Fisetin Suppresses the Inflammatory Response and Oxidative Stress in Bronchial Epithelial Cells.

机构信息

Department of Nutrition and Health Sciences, Research Center for Chinese Herbal Medicine, Chang Gung University of Science and Technology, Taoyuan 33303, Taiwan.

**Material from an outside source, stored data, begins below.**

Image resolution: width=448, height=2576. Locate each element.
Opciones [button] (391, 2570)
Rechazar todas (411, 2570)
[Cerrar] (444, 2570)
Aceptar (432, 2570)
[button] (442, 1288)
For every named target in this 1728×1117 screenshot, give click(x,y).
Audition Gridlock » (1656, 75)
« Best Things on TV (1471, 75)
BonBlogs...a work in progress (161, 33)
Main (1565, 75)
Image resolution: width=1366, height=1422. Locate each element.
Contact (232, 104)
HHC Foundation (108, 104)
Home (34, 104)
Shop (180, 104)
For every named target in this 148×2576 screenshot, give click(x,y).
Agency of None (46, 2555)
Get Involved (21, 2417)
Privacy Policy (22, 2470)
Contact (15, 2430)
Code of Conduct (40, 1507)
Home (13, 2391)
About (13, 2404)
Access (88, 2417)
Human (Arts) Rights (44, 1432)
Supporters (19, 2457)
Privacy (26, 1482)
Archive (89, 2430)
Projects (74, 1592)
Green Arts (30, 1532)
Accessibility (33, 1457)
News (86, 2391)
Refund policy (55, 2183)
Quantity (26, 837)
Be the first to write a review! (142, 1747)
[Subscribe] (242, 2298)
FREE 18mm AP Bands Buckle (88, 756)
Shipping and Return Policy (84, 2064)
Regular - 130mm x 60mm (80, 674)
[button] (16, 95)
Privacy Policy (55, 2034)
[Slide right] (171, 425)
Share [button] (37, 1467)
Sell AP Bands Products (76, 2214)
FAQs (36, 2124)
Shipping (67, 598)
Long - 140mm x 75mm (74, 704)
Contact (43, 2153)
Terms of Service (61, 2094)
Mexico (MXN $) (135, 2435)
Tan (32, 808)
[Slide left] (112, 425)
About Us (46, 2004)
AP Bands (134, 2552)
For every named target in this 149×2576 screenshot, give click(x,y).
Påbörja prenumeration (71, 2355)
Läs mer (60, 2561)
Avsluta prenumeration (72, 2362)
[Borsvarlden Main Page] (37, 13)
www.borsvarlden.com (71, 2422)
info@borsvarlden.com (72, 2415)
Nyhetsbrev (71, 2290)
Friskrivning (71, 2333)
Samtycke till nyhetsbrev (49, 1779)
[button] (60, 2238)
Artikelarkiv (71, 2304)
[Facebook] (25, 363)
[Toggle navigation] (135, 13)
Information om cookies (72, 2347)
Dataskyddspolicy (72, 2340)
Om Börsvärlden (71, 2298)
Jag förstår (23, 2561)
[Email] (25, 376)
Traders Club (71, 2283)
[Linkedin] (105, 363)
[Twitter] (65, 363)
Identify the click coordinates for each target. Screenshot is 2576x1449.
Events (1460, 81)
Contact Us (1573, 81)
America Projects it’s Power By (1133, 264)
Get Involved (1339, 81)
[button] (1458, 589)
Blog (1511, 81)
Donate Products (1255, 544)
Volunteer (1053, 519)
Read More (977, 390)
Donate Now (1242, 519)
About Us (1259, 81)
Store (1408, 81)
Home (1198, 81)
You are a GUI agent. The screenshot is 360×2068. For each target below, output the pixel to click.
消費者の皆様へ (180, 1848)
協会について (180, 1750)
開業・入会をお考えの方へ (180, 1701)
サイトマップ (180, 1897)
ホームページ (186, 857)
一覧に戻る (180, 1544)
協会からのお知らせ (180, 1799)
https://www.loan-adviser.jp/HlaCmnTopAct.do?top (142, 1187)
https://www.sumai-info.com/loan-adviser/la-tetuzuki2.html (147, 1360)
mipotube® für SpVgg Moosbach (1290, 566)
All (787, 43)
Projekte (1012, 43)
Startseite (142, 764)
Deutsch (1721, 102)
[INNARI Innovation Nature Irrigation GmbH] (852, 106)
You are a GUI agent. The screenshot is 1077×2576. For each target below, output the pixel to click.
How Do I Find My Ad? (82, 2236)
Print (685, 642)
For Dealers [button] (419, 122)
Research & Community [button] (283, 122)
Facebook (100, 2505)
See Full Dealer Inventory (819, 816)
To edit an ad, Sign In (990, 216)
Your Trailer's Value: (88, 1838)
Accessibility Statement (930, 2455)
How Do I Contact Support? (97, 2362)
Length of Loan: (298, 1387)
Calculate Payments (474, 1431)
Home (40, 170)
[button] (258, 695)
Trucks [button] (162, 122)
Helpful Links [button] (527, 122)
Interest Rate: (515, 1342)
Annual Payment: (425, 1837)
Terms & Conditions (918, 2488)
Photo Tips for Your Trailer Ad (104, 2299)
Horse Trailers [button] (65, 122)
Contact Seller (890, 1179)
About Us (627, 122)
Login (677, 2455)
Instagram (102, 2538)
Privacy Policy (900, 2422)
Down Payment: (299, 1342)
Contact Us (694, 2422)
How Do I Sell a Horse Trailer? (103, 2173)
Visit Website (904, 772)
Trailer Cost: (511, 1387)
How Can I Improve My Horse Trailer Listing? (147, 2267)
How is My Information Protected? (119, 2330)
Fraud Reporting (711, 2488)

Aesthetic Medical Center, Department of Dermatology, Chang Gung Memorial Hospital, Linkou, Taoyuan 33303, Taiwan.

出版信息

Nutrients. 2022 Apr 28;14(9):1841. doi: 10.3390/nu14091841.

Abstract

Fisetin is isolated from many fruits and vegetables and has been confirmed to improve airway hyperresponsiveness in asthmatic mice. However, whether fisetin reduces inflammatory response and oxidative stress in bronchial epithelial cells is unclear. Here, BEAS-2B human bronchial epithelial cells were treated with various concentrations of fisetin and then stimulated with tumor necrosis factor-α (TNF-α) or TNF-α/interleukin-4. In addition, ovalbumin-sensitized mice were treated with fisetin to detect inflammatory mediators and oxidative stress expression. Fisetin significantly reduced the levels of inflammatory cytokines and chemokines in TNF-α-stimulated BEAS-2B cells. Fisetin also attenuated intercellular adhesion molecule-1 expression in TNF-α-stimulated BEAS-2B cells, suppressing THP-1 monocyte adhesion. Furthermore, fisetin significantly suppressed airway hyperresponsiveness in the lungs and decreased eosinophil numbers in the bronchoalveolar lavage fluid of asthmatic mice. Fisetin decreased cyclooxygenase-2 expression, promoted glutathione levels, and decreased malondialdehyde levels in the lungs of asthmatic mice. Our findings indicate that fisetin is a potential immunomodulator that can improve the pathological features of asthma by decreasing oxidative stress and inflammation.

摘要

漆黄素可从多种水果和蔬菜中分离得到,已被证实可改善哮喘小鼠的气道高反应性。然而,漆黄素是否能降低支气管上皮细胞的炎症反应和氧化应激尚不清楚。在这里,用不同浓度的漆黄素处理 BEAS-2B 人支气管上皮细胞,然后用肿瘤坏死因子-α(TNF-α)或 TNF-α/白细胞介素-4 刺激。此外,用漆黄素处理卵清蛋白致敏的小鼠,以检测炎症介质和氧化应激表达。漆黄素可显著降低 TNF-α 刺激的 BEAS-2B 细胞中炎症细胞因子和趋化因子的水平。漆黄素还可减弱 TNF-α 刺激的 BEAS-2B 细胞中细胞间黏附分子-1 的表达,抑制 THP-1 单核细胞黏附。此外,漆黄素可显著抑制哮喘小鼠肺部的气道高反应性,并减少哮喘小鼠支气管肺泡灌洗液中的嗜酸性粒细胞数。漆黄素可降低哮喘小鼠肺部的环氧合酶-2 表达,增加谷胱甘肽水平,并降低丙二醛水平。我们的研究结果表明,漆黄素是一种潜在的免疫调节剂,可通过降低氧化应激和炎症来改善哮喘的病理特征。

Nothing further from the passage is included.